Holy cow the debate was brutal. Its like 5 of the worst candidates they could find. I was actually excited when Jagmeet stepped down, now I feel like nobody with a brain wants to join them.

[–] a_gee_dizzle@lemmy.ca 3 points 2 days ago

The French debate was even worse, apparently

[–] Mavvik@lemmy.ca 2 points 2 days ago (1 children)

What sort of candidate were you hoping for?

[–] maplesaga@lemmy.world 2 points 1 day ago* (last edited 1 day ago) (1 children)

A pro labor type with a brain, who doesn't resort to low brow talking points like government run grocery stores and greedflation. I liked Mulcair a lot, though mainly after he left politics, back when elbowgate was the dumbest things the NDP said.

[–] Mavvik@lemmy.ca 1 points 1 day ago

What was it about Mulcair that you like? He always seemed very Liberal to me and never proposed policy that seemed very pro labour (e.g. balance the budget in one year). I can tell you aren't a fan of Avi Lewis, but all the candidates are more pro labour than Mulcair and IMO have proposed better policy than him.

[–] BinzyBoi@piefed.ca 4 points 2 days ago

Unbelievable.

Yeah, the prime minister who tried pushing a bill that would bypass treaty rights for the sake of "nation-building" projects is the right person to side with for the benefit of a territory comprised mainly of indigenous people.

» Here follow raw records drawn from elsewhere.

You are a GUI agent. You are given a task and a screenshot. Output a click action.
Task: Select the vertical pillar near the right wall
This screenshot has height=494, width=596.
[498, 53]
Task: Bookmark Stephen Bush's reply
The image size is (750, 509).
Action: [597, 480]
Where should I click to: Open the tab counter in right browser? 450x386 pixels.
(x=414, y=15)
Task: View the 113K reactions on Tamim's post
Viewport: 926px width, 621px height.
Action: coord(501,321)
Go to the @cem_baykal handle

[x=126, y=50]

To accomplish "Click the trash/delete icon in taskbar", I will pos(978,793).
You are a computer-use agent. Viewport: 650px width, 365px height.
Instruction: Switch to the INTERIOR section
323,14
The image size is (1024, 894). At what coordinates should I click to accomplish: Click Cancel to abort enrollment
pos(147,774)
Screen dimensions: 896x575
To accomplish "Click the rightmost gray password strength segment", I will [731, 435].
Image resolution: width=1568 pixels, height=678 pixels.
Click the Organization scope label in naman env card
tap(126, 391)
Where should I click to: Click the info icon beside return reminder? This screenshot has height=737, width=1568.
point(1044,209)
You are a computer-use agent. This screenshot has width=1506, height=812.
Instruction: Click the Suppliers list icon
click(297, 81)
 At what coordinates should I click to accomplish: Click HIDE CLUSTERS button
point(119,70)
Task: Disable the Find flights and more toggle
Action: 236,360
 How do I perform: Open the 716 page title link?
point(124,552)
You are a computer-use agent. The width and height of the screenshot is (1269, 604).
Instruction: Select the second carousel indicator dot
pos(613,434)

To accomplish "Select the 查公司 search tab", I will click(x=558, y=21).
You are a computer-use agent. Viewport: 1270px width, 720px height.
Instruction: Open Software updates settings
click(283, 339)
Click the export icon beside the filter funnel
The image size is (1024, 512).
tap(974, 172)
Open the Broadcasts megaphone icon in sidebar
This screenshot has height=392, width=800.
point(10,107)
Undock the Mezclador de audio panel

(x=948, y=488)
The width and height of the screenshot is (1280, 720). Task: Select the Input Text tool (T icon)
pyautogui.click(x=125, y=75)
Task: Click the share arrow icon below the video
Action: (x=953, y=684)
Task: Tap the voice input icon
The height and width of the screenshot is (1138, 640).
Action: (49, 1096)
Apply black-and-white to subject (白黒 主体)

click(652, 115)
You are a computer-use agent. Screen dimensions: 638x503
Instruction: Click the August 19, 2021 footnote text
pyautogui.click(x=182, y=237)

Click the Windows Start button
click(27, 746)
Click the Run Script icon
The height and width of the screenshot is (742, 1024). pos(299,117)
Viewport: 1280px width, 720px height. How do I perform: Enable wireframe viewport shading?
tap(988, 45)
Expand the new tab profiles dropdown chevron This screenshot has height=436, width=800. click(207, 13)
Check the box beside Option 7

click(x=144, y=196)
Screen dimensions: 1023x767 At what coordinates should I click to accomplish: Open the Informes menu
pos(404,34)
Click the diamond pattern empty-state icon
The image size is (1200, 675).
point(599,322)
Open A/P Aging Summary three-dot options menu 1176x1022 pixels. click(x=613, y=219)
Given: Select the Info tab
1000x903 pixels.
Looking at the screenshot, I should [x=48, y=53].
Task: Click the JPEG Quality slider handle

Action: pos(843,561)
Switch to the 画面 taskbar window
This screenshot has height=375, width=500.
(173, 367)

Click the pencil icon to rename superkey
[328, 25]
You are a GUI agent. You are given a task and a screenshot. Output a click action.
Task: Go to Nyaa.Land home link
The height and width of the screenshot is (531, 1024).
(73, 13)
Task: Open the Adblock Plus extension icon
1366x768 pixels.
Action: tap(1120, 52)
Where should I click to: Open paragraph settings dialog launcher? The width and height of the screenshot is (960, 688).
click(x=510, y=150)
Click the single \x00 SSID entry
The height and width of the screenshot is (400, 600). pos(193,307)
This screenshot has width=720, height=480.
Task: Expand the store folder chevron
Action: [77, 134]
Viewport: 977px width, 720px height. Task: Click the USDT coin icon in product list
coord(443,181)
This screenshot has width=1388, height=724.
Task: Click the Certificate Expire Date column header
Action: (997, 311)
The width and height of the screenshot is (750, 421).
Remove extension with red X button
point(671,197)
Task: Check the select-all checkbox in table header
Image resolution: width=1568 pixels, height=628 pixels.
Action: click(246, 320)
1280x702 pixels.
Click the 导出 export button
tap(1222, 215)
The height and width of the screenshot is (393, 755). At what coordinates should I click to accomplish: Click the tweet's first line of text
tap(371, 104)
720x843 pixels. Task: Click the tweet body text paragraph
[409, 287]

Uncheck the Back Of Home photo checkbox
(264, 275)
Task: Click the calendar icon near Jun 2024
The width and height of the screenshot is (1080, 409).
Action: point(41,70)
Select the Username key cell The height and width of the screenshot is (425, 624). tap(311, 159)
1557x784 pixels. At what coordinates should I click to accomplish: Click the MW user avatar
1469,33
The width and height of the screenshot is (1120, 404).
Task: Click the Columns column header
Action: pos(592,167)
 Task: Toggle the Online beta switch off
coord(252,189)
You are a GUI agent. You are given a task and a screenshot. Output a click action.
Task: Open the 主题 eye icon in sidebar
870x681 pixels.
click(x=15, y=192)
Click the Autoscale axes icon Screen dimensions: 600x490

Any respect I've had for her is gone, the logic is lacking, and all she's done with this is act as a pawn for Liberals to try to appear favourable to indigenous people or have the veneer of being such despite their anti-indigenous policies.

[–] theacharnian@lemmy.ca 4 points 2 days ago

Meh, disappointing.

[–] streetfestival@lemmy.ca 1 points 1 day ago (1 children)

If I voted for such a floor-crosser, I'd feel so betrayed

[–] sbv@sh.itjust.works 3 points 1 day ago (1 children)

I understand the feeling. It's a feature of our system, so it's legit, but I'd still be grumpy.

[–] streetfestival@lemmy.ca 0 points 1 day ago

Legal, yes. Ethical?

[–] SaveTheTuaHawk@lemmy.ca 0 points 1 day ago (1 children)

This is bullshit. If an MP wants to switch parties, they should hold a by-election.

What pork is Carney giving her? Senate appointment?

[–] ILikeBoobies@lemmy.ca 5 points 1 day ago* (last edited 1 day ago) (1 children)

Why? Parties aren't part of our system.

They won to be an MP, being in a club doesn't change that.

[–] numeral_paver555@lemmy.ca 1 points 10 hours ago
[–] Grant_M@lemmy.ca -2 points 2 days ago (1 children)

NICE! Nearly a slam dunk for a majority now

[–] MacroCyclo@lemmy.ca 3 points 2 days ago (1 children)

Just depends on the outcome of the byelections

[–] CanadaPlus@lemmy.sdf.org 2 points 1 day ago* (last edited 1 day ago)

Two are needed, two are safe seats, the Liberals have a double digit poll lead.